Conselho Tutelar

O ECA nasceu com o objetivo de mudar o paradigma como que a criança e o adolescente eram vistos, passando de um olhar de apenas assistência para um olhar de garantia. Garantia de direitos e proteção. Ele se divide em dois livros.
ecaO primeiro trata da proteção dos direitos fundamentais a pessoa em desenvolvimento, enquanto o segundo aborda os órgãos e procedimentos protetivos. Nele se encontram os procedimentos de adoção (Livro I, capítulo V), a aplicação de medidas sócio-educativas (Livro II, capítulo II), do Conselho Tutelar (Livro II, capítulo V), e também dos crimes cometidos contra crianças e adolescentes. Os principais pontos a serem destacados no ECA são: o dever de todos, conselho tutelar e adoção. O primeiro se trata do artigo 4º do Estatuto, baseado no artigo 227 da Constituição Federal, estabelecendo que é dever de todos assegurar o bem-estar físico, psicológico e moral da criança e do adolescente.

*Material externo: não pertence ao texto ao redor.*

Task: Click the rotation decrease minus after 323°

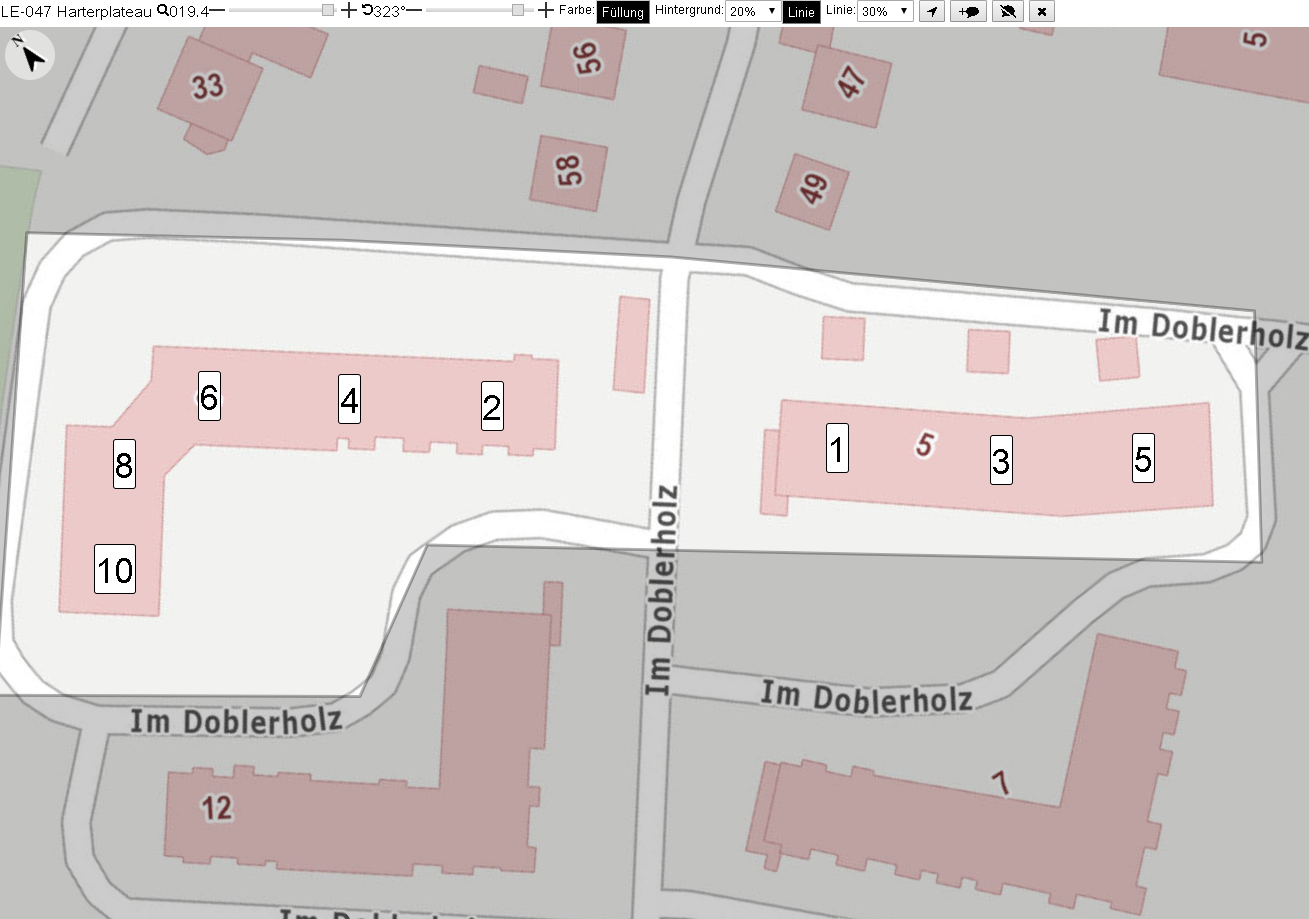Action: coord(413,10)
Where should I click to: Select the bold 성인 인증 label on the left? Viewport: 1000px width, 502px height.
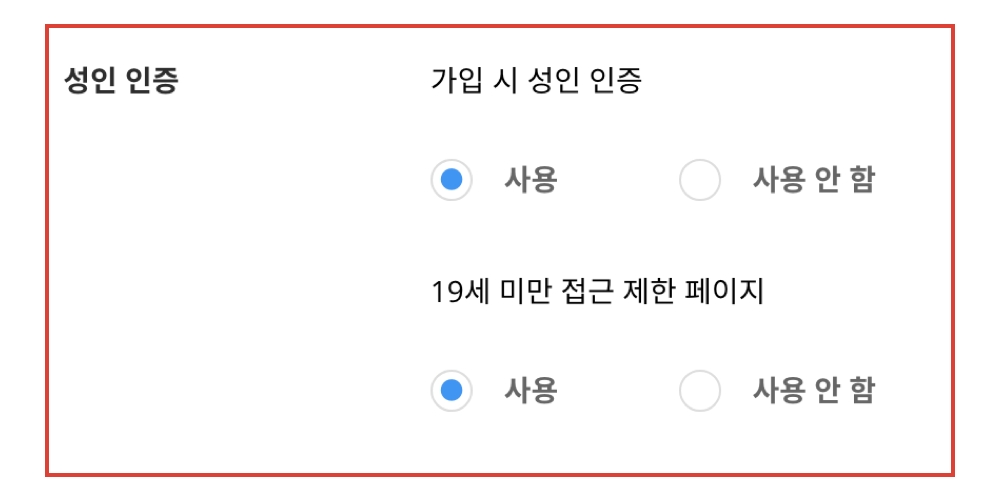click(x=120, y=81)
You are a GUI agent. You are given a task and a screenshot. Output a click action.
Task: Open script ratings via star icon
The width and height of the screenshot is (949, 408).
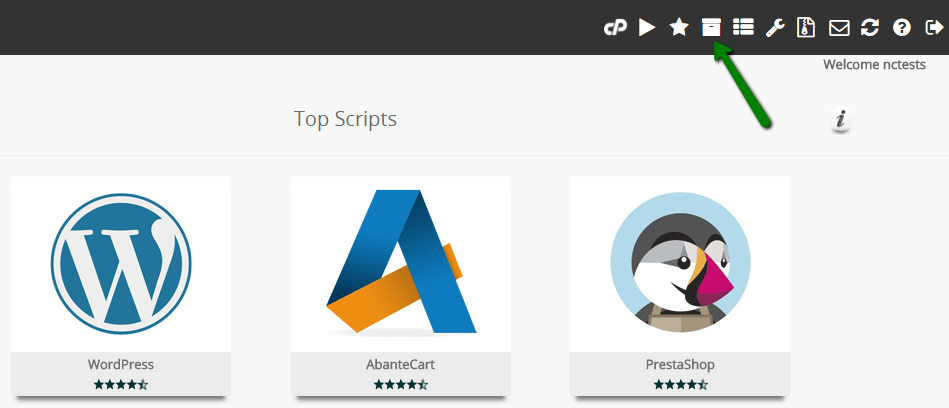click(679, 28)
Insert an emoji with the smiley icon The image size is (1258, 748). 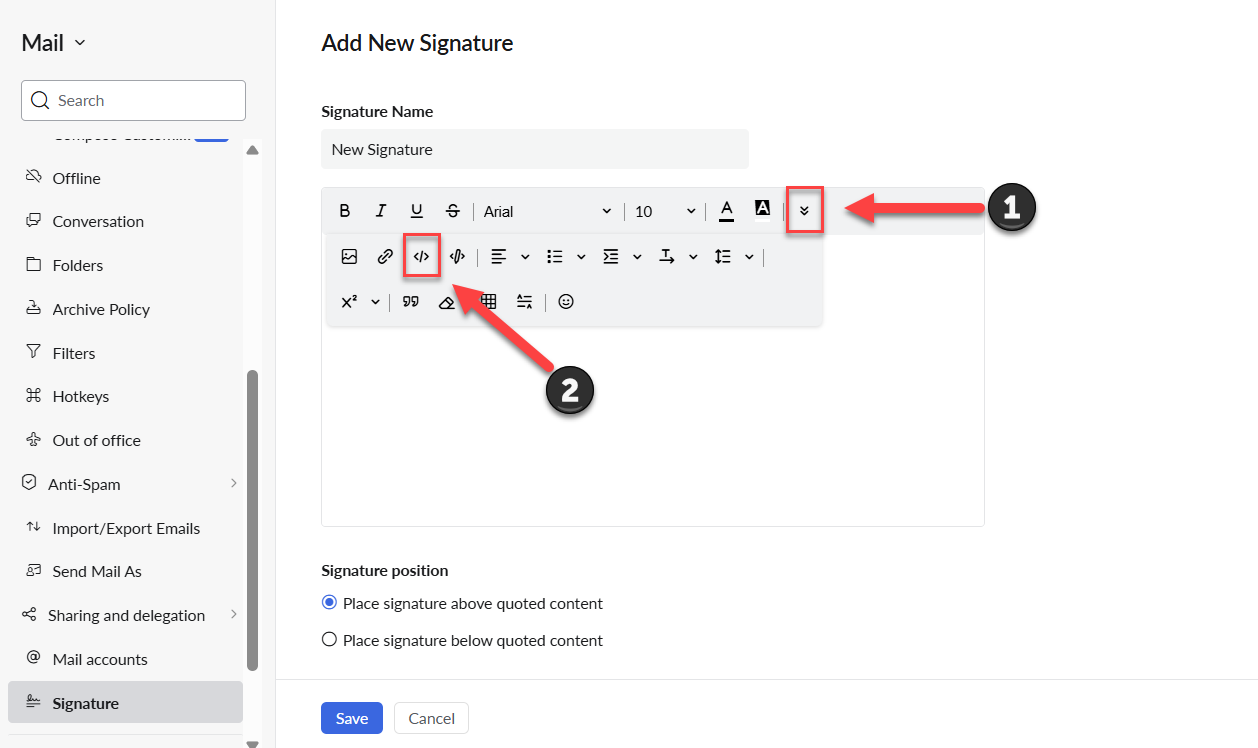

Em seu artigo 5º, há uma condenação à qualquer forma de negligencia, discriminação, exploração, violência, crueldade e opressão, punindo na forma da lei qualquer atentado, por ação ou falta dela, aos direitos fundamentais. No segundo item, o conselho tutelar, refere-se ao atendimento integral à saúde dos mesmos, assegurado pelo artigo 11 através do Sistema Único de Saúde.
O artigo 13 aborda que qualquer suspeita ou confirmação de maus-tratos contra a criança e o adolescente deve ser denunciada ao conselho. Nos artigos seguintes, 15, 53, os direitos a liberdade, respeito e dignidade, educação são garantidos, respectivamente. E de acordo com o Artigo 132 cada município deve ter no mínimo Um Conselho Tutelar. E por fim, a adoção. O assunto é tratado nos artigos 20, 28, 46, 48 e 50, deixando claro que a criança adotada não pode ser discriminada, que a sua inserção em família substituta deve ser feita mediante guarda, tutela ou adoção e que deve ocorrer o estágio de convivência antes de a criança ou adolescente ser adotado e que deve haver em cada comarca um registro das crianças e adolescentes em condições de serem adotadas.
Os dois primeiros capítulos do ECA – Estatuto da Criança e do Adolescente já trazem dois direitos muito importantes. No capítulo I, o Direito à Vida e o Direito à Saúde são destacados, ficando estabelecido que uma mulher grávida deve receber do Estado atendimento médico e dentário, além do apoio alimentar, caso se encaixe nos padrões de necessidade. E também deve ter condições adequadas para poder amamentar.
Ao bebê deve ser dedicado todo suporte médico que ele precisar, como socorro emergencial e tratamento com vacinas. No segundo capítulo vem o Direito à Liberdade, concedendo tanto para criança quanto ao adolescente o direito de ir e vir. Tratando de vários assuntos, como por viagens, que desacompanhados dos pais os menores devem ter uma autorização do respectivo Juizado.
Quanto à religião, a criança e o adolescente têm o direito de fazer a escolha. Além disso, tem direito a brincar, fazer esportes e se divertir. Cabe ao adolescente o direito ao voto. E mais direitos como cultura, esporte e ao lazer são garantidos. Sendo fundamentais ao desenvolvimento sócio educacional de crianças e adolescentes. Garante direitos de que o filho adotivo tenha os mesmos direitos e deveres dos filhos naturais, impondo medidas mais rígidas para adoção.
Maiores de 21 anos, independentemente do estado civil, tornam-se aptos a adotar, desde que o adotante tenha 16 anos a mais que o adotado. O processo de adoção é gratuito e irreversível. Garante direto à educação, onde os pais tem obrigatoriedade de matricular os filhos na escola, acompanhando a frequência e o aproveitamento escolar, e também garante o direito à certidão de nascimento e de óbito a todas as crianças e adolescentes.
Por fim as crianças e adolescentes tem o direito de riscar e rabiscar. De não ficar em desvantagem. De chorar. Tem o direito à proteção. De ter companhia. Tem direito às vacinas. De receber colo e aconchego. De ter uma boa imagem. De ser reconhecida. De mostrar o que sente. De ter fantasias. De brincar. De ser feliz. Tem o direito de ser quem são. Por isso, é tão importante que esse conjunto normativo seja colocado em prática de forma cada vez mais efetiva e abrangente.